Reproduce the part of the entries that opens with the line containing "At what coordinates should I click to accomplish: Click" and runs through the end of the entries, leaving the pictures out.

*** SUPPLIED RECORDS

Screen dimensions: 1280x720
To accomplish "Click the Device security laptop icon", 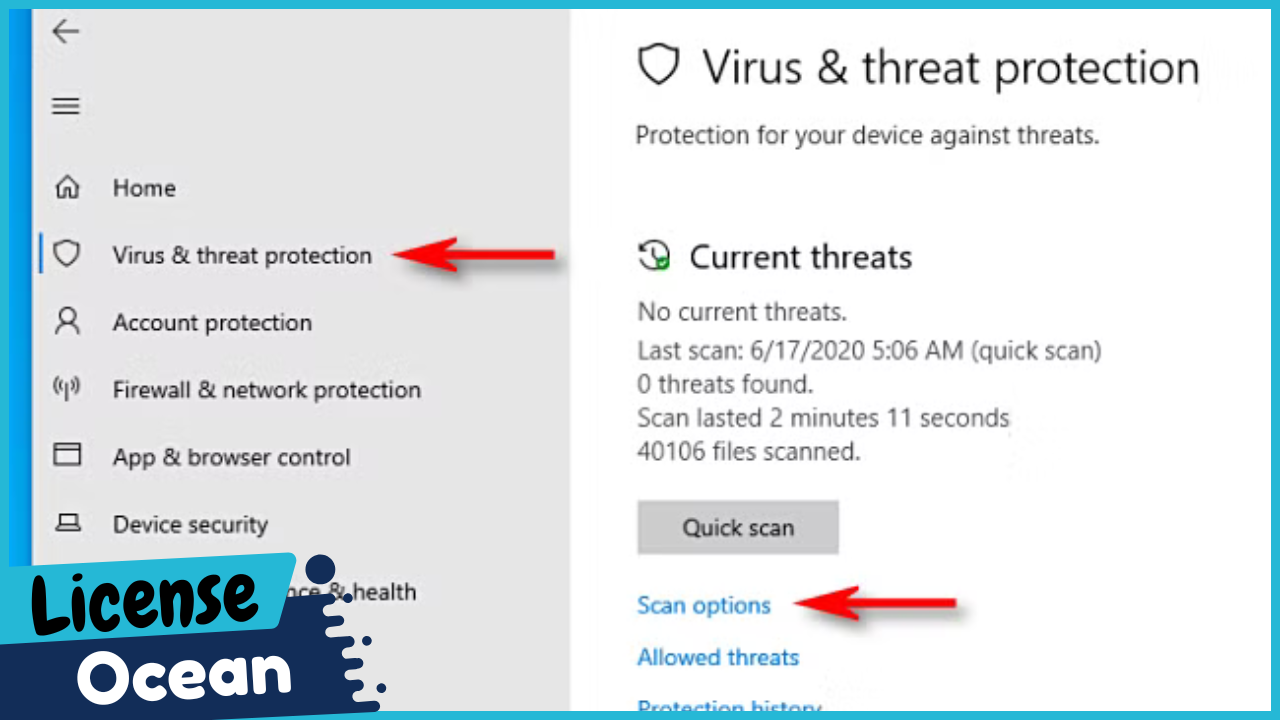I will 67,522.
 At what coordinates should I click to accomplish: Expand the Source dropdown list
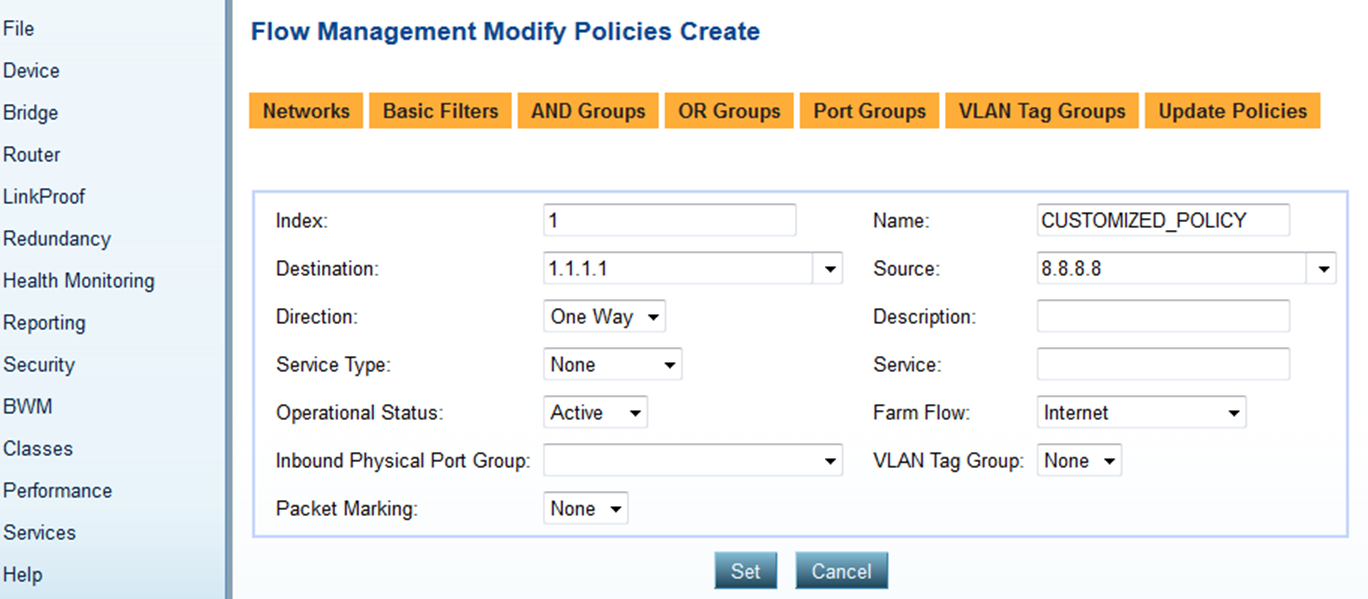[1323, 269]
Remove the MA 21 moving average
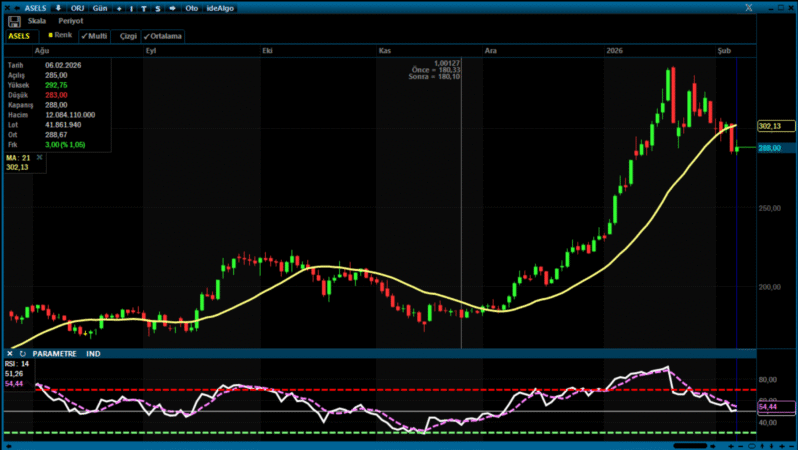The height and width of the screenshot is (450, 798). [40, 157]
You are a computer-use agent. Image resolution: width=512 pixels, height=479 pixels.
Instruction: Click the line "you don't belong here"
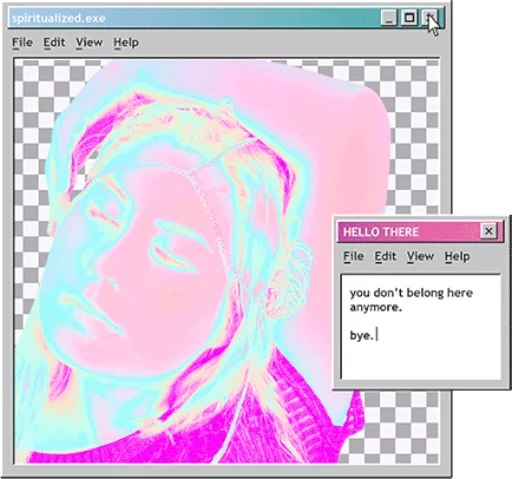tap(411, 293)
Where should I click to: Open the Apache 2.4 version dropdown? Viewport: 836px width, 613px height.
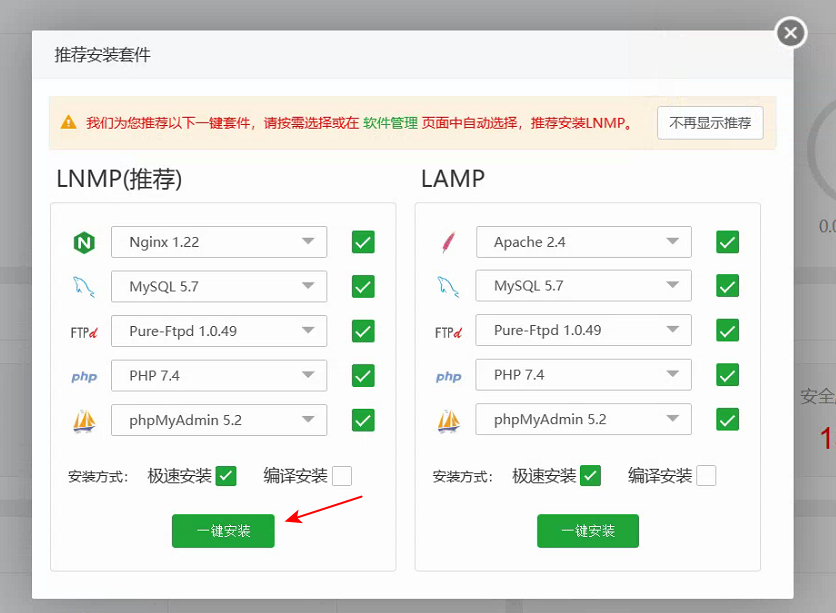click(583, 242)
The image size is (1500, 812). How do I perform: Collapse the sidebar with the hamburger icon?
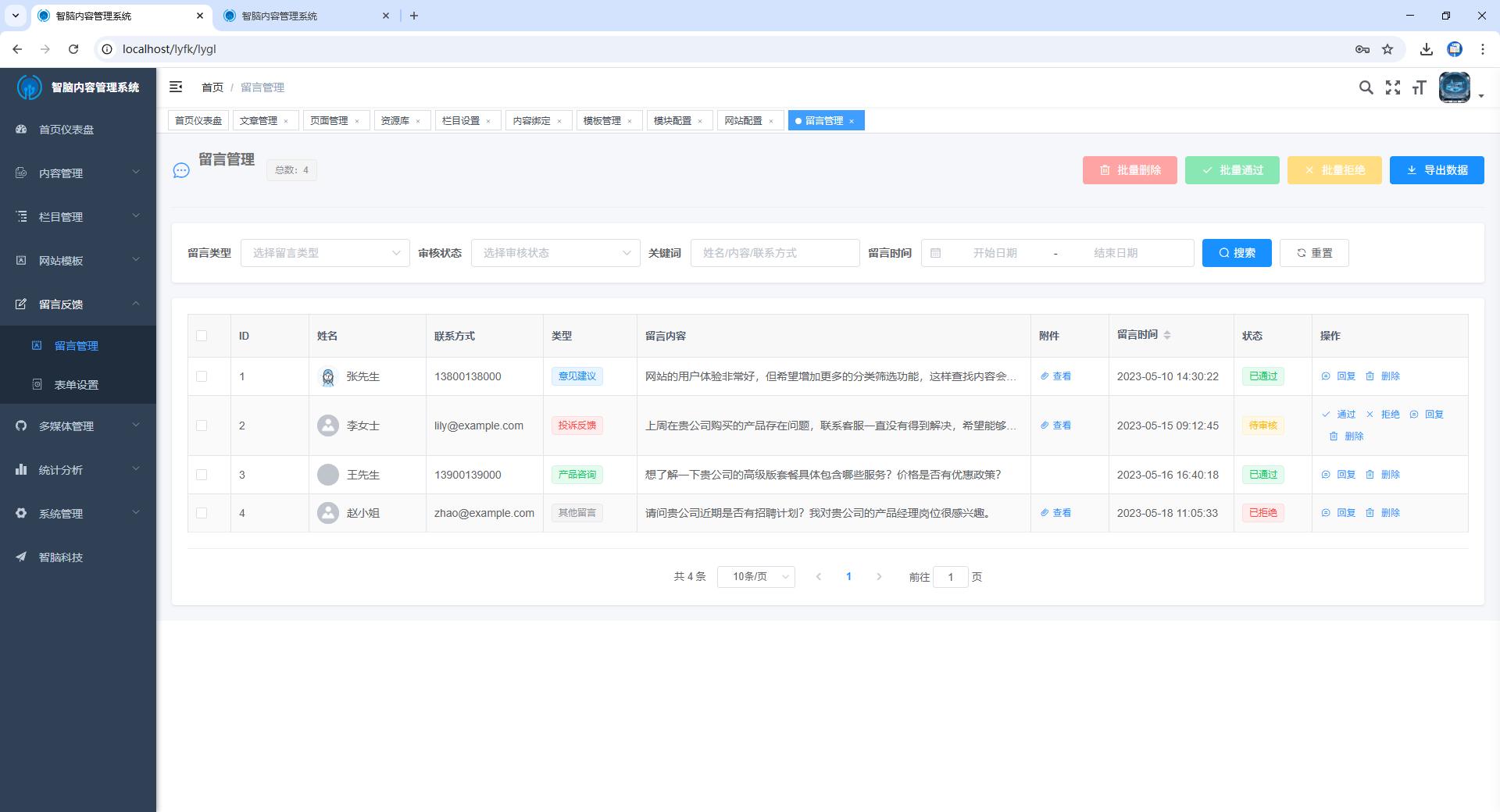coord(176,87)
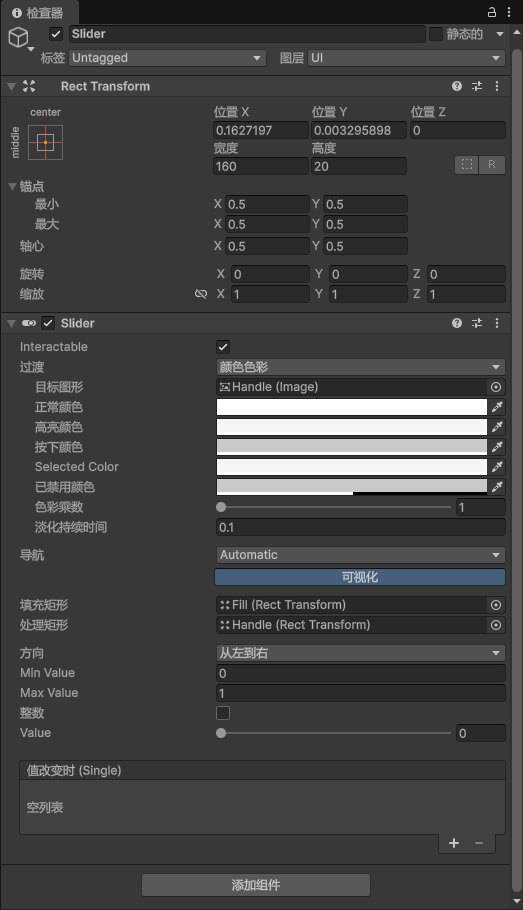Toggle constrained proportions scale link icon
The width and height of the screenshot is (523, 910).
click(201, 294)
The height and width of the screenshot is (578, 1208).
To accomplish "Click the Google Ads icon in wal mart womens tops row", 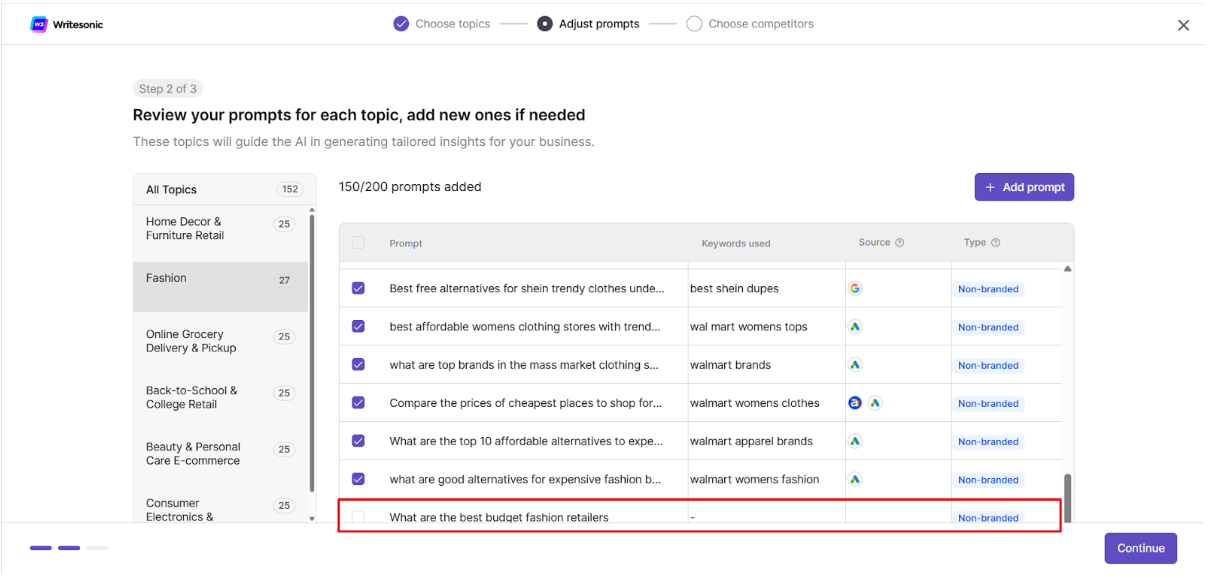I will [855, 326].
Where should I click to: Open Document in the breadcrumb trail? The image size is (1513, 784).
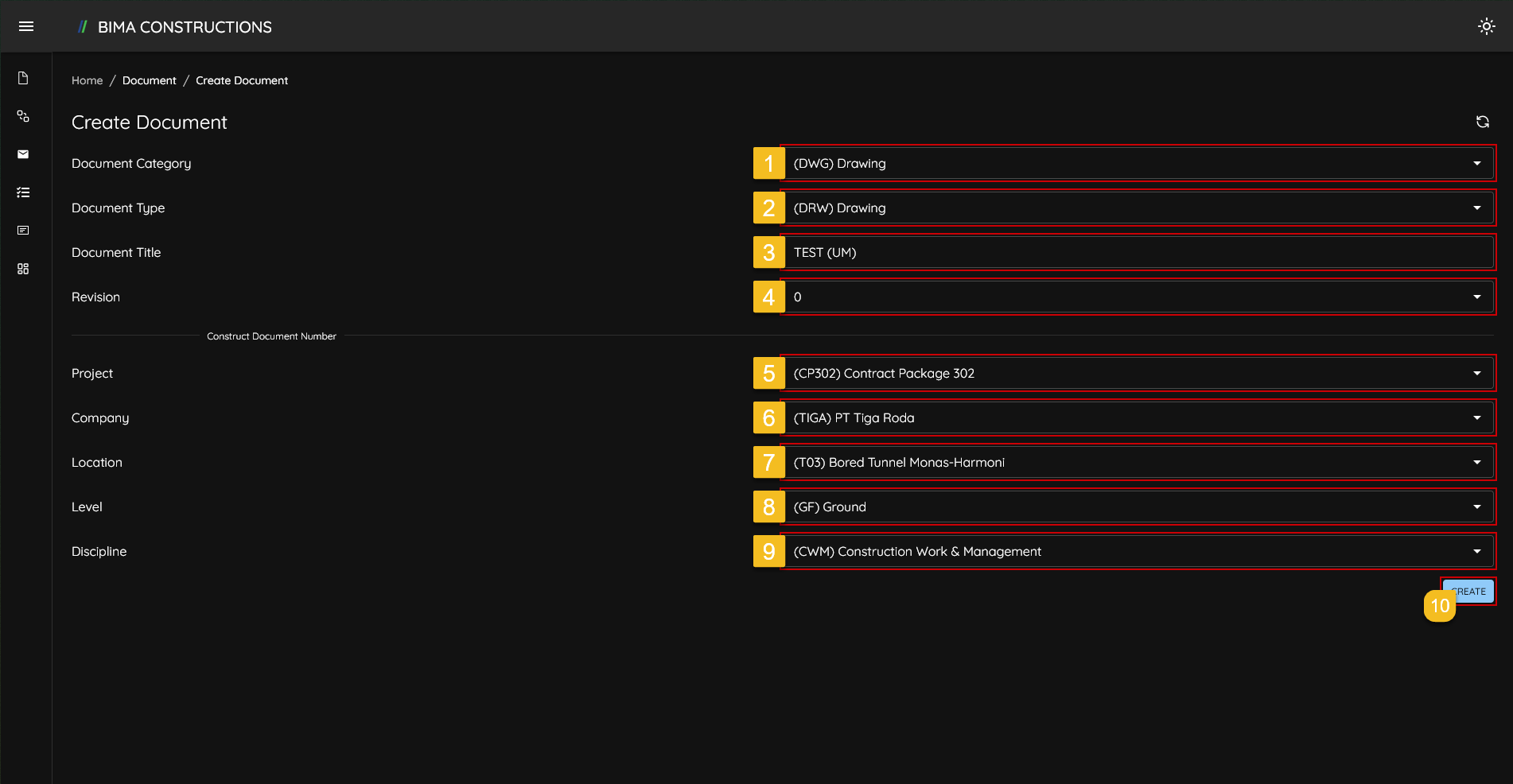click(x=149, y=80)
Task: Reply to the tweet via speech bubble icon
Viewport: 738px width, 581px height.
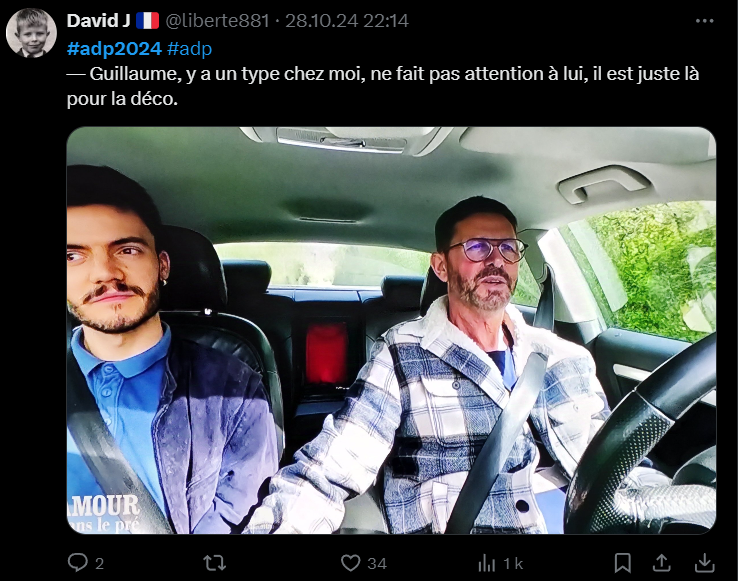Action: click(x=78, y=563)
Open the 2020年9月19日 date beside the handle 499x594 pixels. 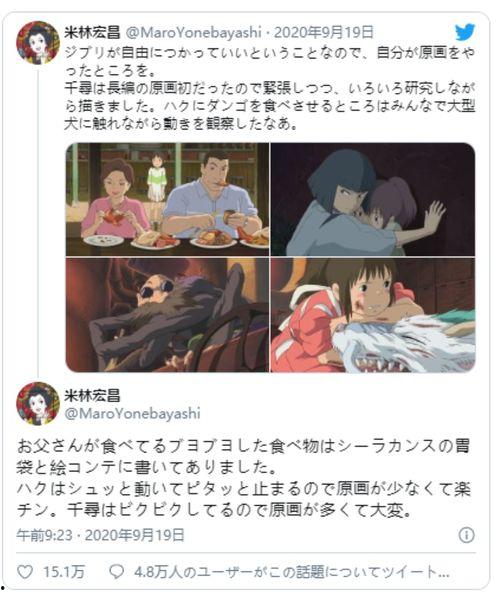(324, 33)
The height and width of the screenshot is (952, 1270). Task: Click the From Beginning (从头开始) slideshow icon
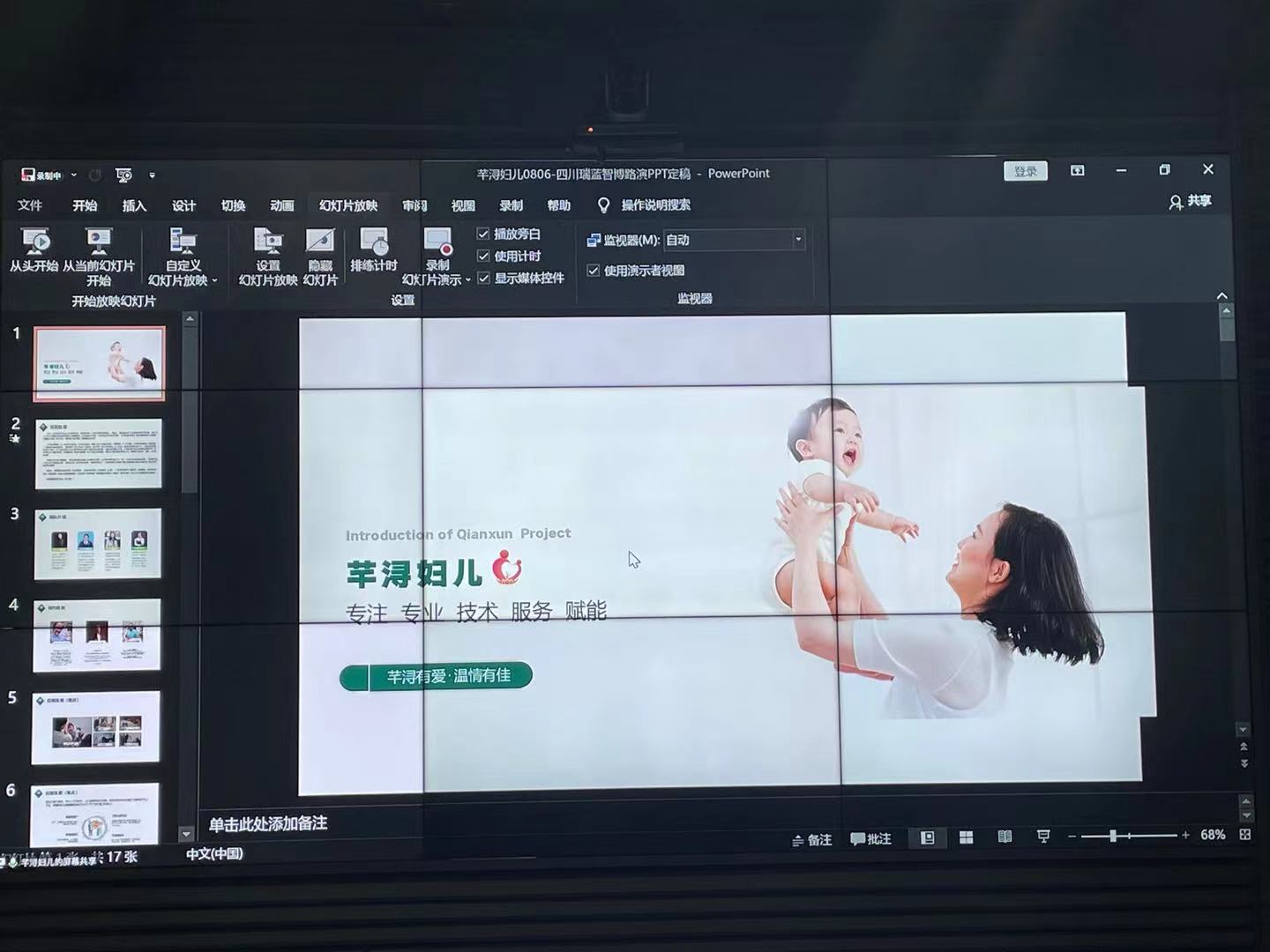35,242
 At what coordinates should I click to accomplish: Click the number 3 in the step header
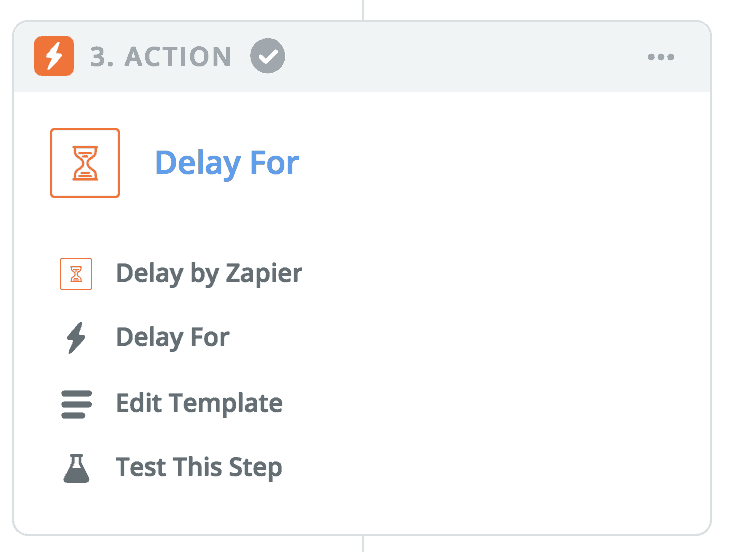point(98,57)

******

CORRECT RESULT:
 At what coordinates should I click to accomplish: Click the number 3 in the step header
point(98,57)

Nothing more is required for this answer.